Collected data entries
------
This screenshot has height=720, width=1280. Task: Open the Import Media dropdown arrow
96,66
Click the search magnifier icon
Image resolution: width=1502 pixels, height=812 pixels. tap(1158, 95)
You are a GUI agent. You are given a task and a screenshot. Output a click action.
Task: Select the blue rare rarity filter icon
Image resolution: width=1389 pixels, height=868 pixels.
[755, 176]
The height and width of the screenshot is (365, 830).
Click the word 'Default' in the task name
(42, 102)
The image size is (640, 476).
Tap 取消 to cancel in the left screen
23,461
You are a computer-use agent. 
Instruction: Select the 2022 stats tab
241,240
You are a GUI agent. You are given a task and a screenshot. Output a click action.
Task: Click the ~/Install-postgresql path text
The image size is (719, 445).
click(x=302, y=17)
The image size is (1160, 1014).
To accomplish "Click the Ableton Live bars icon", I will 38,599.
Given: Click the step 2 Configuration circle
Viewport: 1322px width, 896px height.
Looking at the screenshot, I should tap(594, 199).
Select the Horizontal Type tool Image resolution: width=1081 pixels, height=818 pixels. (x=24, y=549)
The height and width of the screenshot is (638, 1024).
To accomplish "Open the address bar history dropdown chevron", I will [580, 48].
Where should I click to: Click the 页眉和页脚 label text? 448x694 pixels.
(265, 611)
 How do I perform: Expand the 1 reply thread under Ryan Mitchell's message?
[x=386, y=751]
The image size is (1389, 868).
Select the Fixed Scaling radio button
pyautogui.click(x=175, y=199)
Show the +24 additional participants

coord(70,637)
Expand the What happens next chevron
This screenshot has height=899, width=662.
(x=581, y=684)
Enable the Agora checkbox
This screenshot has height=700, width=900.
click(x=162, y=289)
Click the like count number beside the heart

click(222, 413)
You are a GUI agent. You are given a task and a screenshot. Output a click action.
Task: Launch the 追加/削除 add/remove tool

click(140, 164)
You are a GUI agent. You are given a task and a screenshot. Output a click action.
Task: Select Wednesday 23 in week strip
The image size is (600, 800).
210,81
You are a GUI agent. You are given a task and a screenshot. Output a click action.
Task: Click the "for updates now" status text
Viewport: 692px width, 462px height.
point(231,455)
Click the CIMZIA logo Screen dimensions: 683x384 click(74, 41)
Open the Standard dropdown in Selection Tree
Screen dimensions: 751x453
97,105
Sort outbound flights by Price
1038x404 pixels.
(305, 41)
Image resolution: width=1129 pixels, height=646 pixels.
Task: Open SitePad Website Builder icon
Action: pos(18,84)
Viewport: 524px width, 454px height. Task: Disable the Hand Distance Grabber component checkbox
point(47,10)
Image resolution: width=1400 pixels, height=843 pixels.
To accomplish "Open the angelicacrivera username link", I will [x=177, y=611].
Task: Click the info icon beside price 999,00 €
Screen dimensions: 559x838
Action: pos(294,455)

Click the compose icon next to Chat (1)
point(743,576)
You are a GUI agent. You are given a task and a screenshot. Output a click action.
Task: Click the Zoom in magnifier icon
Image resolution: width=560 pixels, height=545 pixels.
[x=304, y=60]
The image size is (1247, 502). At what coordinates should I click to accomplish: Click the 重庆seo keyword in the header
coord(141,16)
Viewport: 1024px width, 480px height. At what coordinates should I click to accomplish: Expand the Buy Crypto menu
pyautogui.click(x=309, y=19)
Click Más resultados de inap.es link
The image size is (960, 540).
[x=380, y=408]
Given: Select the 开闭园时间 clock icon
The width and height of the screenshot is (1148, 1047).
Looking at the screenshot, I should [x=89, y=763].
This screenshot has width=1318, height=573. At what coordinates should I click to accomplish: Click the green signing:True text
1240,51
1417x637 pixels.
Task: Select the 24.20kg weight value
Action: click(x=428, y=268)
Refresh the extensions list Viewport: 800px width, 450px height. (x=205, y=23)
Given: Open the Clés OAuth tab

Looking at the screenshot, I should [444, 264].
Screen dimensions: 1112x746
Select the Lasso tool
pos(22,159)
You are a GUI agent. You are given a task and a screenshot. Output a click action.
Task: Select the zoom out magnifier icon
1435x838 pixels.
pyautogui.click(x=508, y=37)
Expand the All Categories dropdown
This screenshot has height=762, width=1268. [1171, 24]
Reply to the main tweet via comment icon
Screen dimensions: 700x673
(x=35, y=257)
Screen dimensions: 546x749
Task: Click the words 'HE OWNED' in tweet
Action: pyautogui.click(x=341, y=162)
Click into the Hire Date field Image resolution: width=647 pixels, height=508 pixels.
------
» **Exercise goal**
Transcribe each line of the data above, unaltered, from the one where "This screenshot has height=700, width=900." appears to the one where "Refresh the extensions" appears, inclusive of both.

» **Task response**
This screenshot has height=700, width=900.
click(x=162, y=289)
Click the like count number beside the heart

click(222, 413)
You are a GUI agent. You are given a task and a screenshot. Output a click action.
Task: Launch the 追加/削除 add/remove tool

click(140, 164)
You are a GUI agent. You are given a task and a screenshot. Output a click action.
Task: Select Wednesday 23 in week strip
The image size is (600, 800).
210,81
You are a GUI agent. You are given a task and a screenshot. Output a click action.
Task: Click the "for updates now" status text
Viewport: 692px width, 462px height.
point(231,455)
Click the CIMZIA logo Screen dimensions: 683x384 click(74, 41)
Open the Standard dropdown in Selection Tree
Screen dimensions: 751x453
97,105
Sort outbound flights by Price
1038x404 pixels.
(305, 41)
Image resolution: width=1129 pixels, height=646 pixels.
Task: Open SitePad Website Builder icon
Action: pos(18,84)
Viewport: 524px width, 454px height. Task: Disable the Hand Distance Grabber component checkbox
point(47,10)
Image resolution: width=1400 pixels, height=843 pixels.
To accomplish "Open the angelicacrivera username link", I will [x=177, y=611].
Task: Click the info icon beside price 999,00 €
Screen dimensions: 559x838
Action: pos(294,455)

Click the compose icon next to Chat (1)
point(743,576)
You are a GUI agent. You are given a task and a screenshot. Output a click action.
Task: Click the Zoom in magnifier icon
Image resolution: width=560 pixels, height=545 pixels.
[x=304, y=60]
The image size is (1247, 502). At what coordinates should I click to accomplish: Click the 重庆seo keyword in the header
coord(141,16)
Viewport: 1024px width, 480px height. At what coordinates should I click to accomplish: Expand the Buy Crypto menu
pyautogui.click(x=309, y=19)
Click Más resultados de inap.es link
The image size is (960, 540).
[x=380, y=408]
Given: Select the 开闭园时间 clock icon
The width and height of the screenshot is (1148, 1047).
Looking at the screenshot, I should [x=89, y=763].
This screenshot has width=1318, height=573. At what coordinates should I click to accomplish: Click the green signing:True text
1240,51
1417x637 pixels.
Task: Select the 24.20kg weight value
Action: click(x=428, y=268)
Refresh the extensions list Viewport: 800px width, 450px height. (x=205, y=23)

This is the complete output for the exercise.